There were 1,132 households, out of which 26.7% had children under the age of 18 living with them, 45.8% were married couples living together, 10.6% had a female householder with no husband present, and 40.1% were non-families. 36.5% of all households were made up of individuals, and 18.9% had someone living alone who was 65 years of age or older. The average household size was 2.20 and the average family size was 2.87.

In the city, the population was spread out, with 14.6% under the age of 18, 14.0% from 18 to 24, 40.9% from 25 to 44, 16.0% from 45 to 64, and 14.5% who were 65 years of age or older. The median age was 35 years. For every 100 females, there were 197.0 males. For every 100 females age 18 and over, there were 216.8 males.

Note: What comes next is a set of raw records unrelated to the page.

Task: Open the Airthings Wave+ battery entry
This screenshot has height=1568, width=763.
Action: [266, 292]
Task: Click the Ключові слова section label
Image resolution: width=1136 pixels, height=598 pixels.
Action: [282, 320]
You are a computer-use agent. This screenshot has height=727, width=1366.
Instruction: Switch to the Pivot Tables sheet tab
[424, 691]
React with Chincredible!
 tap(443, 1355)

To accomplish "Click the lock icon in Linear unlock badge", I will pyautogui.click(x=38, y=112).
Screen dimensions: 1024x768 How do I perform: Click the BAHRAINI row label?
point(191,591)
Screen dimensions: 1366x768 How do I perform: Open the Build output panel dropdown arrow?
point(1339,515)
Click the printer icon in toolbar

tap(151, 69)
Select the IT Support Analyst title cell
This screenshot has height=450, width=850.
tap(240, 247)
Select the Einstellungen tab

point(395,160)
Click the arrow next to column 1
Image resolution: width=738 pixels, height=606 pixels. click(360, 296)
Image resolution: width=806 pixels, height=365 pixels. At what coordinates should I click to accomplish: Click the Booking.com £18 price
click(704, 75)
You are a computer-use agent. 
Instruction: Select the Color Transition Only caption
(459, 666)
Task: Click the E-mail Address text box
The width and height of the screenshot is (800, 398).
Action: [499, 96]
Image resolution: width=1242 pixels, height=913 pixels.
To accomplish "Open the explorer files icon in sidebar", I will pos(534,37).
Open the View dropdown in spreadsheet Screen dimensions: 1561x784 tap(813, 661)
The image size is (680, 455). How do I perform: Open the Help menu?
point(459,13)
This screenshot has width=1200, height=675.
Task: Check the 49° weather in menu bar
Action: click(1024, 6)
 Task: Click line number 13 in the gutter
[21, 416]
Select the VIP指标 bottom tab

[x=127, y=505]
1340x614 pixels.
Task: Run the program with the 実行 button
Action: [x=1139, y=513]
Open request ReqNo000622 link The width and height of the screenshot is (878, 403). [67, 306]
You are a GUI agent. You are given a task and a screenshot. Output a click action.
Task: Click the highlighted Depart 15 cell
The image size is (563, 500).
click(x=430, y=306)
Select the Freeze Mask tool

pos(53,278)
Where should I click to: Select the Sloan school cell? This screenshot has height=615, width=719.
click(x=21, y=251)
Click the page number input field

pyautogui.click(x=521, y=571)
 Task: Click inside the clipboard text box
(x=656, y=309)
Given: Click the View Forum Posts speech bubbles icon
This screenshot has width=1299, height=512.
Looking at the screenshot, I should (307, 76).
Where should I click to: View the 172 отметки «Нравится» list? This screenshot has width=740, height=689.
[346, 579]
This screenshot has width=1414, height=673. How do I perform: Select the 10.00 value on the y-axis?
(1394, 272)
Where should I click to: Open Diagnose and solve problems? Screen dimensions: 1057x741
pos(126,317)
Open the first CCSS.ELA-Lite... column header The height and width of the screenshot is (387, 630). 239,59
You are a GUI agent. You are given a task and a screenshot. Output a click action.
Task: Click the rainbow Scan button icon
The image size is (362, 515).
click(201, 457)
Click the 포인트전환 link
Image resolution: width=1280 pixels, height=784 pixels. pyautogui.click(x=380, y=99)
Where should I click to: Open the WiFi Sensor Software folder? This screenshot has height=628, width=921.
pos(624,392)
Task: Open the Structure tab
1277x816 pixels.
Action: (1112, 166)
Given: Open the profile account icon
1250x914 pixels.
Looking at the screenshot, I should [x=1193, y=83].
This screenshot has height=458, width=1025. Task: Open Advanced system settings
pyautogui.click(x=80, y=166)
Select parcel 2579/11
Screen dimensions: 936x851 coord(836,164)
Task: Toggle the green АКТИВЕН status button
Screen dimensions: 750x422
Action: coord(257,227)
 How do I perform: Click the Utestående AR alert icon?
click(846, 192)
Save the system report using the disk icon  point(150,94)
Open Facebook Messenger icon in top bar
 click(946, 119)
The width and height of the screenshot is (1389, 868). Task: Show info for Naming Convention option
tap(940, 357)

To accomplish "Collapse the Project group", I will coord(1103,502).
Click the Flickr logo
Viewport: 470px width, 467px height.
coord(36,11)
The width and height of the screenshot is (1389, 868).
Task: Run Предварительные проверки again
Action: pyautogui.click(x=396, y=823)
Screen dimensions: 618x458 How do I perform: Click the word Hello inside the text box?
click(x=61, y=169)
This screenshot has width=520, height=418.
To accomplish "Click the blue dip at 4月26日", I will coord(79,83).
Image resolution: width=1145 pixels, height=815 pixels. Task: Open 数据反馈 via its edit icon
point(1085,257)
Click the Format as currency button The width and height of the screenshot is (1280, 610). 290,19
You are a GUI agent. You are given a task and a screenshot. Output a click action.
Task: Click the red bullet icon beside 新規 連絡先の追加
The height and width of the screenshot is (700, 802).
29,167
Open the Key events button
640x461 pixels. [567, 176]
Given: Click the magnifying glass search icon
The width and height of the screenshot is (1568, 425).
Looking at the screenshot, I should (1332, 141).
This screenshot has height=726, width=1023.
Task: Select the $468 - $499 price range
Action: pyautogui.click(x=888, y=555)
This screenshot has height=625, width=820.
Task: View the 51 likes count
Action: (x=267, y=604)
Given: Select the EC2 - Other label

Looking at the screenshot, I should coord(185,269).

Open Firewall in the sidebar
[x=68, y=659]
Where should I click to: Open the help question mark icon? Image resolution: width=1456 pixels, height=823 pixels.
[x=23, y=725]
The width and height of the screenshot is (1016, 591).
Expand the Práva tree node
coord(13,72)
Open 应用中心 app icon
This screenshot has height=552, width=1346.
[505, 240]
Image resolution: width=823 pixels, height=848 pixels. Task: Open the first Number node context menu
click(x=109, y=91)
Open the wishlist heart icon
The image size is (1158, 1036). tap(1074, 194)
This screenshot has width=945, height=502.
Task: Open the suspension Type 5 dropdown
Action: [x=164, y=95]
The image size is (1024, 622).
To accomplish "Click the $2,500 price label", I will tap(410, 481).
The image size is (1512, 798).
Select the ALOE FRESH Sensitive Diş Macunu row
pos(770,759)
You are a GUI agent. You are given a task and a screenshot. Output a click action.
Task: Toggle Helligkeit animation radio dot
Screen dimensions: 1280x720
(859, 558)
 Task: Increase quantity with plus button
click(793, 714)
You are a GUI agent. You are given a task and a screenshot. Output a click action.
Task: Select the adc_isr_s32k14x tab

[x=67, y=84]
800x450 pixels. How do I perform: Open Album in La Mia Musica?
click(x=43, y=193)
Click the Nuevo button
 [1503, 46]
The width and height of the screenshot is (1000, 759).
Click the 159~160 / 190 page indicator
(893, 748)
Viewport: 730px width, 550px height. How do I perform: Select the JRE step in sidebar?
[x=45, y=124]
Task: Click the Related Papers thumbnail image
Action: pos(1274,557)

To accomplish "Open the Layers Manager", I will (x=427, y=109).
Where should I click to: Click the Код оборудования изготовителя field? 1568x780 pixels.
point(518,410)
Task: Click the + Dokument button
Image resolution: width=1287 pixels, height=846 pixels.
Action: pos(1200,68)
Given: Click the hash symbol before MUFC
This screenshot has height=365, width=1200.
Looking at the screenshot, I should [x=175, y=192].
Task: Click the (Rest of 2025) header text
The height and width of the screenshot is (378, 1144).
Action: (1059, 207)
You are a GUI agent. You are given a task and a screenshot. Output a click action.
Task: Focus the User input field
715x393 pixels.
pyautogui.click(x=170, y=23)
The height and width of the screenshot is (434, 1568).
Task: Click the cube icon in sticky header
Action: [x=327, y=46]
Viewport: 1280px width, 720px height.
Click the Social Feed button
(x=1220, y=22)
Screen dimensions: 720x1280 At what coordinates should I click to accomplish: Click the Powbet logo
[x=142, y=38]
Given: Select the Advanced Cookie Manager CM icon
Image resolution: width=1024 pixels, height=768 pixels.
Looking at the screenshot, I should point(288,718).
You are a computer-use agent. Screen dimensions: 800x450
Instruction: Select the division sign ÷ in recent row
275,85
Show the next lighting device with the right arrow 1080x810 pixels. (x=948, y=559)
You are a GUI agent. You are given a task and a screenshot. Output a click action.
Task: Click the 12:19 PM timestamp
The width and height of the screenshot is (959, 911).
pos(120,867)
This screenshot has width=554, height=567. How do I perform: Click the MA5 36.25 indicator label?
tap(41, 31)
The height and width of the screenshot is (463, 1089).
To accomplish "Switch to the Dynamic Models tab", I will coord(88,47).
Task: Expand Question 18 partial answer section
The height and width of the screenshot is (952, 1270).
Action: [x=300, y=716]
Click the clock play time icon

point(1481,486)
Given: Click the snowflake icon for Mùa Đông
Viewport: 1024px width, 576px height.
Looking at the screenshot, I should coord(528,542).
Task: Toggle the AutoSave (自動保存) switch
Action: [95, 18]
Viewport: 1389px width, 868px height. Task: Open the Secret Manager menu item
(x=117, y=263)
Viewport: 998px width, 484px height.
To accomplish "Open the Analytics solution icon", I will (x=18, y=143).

The median income for a household in the city was $21,713, and the median income for a family was $30,000. Males had a median income of $22,167 versus $18,147 for females. The per capita income for the city was $10,378. About 15.9% of families and 20.7% of the population were below the poverty line, including 26.1% of those under age 18 and 14.0% of those age 65 or over.
==Economy==
Sayre's economy has been based on agriculture and the production of oil and gas. By the 1930s, the town had five oil companies and one gasoline plant in operation. United Carbon Company built a carbon black plant there. Circa 2000 the Flying J truck stop opened on a 28 acre plot of land along Interstate 40 in Sayre; As of 2001 it paid $150,000 in annual sales taxes and had 117 employees. The city government had purchased the land and sold it to the developer at cost in order to attract the development.

The North Fork Correctional Facility, a privately owned, medium-security prison opened in 1998. This prison had 270 employees as of 2001, and that year Peter T. Kilborn of The New York Times wrote that the prison "is responsible for lifting Sayre's spirits and reigniting its economy." Circa 2003 the community experienced economic issues when prisoners from Wisconsin were recalled from the prison.

==Education==
Southwestern Oklahoma State University at Sayre or SWOSU@Sayre, is an accredited junior college serving western Oklahoma. It was founded in 1938 as Sayre Junior College and merged with SWOSU by an act of the Oklahoma Legislature in 1987.

Western Technology Center, Sayre campus provides the opportunity for adults and high school students to get occupationally-specific training. Sayre Public Schools is a member of the WTC district.

Sayre Public Schools is a school district serving the cities of Sayre and Elk City in Oklahoma. It includes the following schools:
- Sayre Elementary School
- Sayre Middle School
- Sayre High School

In 1994–5, the district was the defendant in a liability suit eventually decided by the Supreme Court of Oklahoma.

==Government==
Sayre has an aldermanic form of city government.

==NRHP listings==

The following sites in and around Sayre are listed on the National Register of Historic Places:
- Beckham County Courthouse (NR 84002968)
- J. W. Danner House (NR 02000169)
- Sayre Champlin Service Station (NR 04000130)
- Sayre Rock Island Depot (also known as the Shortgrass Country Museum, NR 00000654)
- Sayre City Park (NR 04000127)
- Sayre Downtown Historic District (NR 02000972)

==Notable people==
- Maxie Anderson, hot air balloonist, member of the first crew to cross the Atlantic Ocean in a balloon
- Barry Christian, politician
- Leo Meyer, served as mayor of Sayre from 1905 to 1906. He moved to Guthrie in 1907 when he was chosen as the new state's first assistant Secretary of State.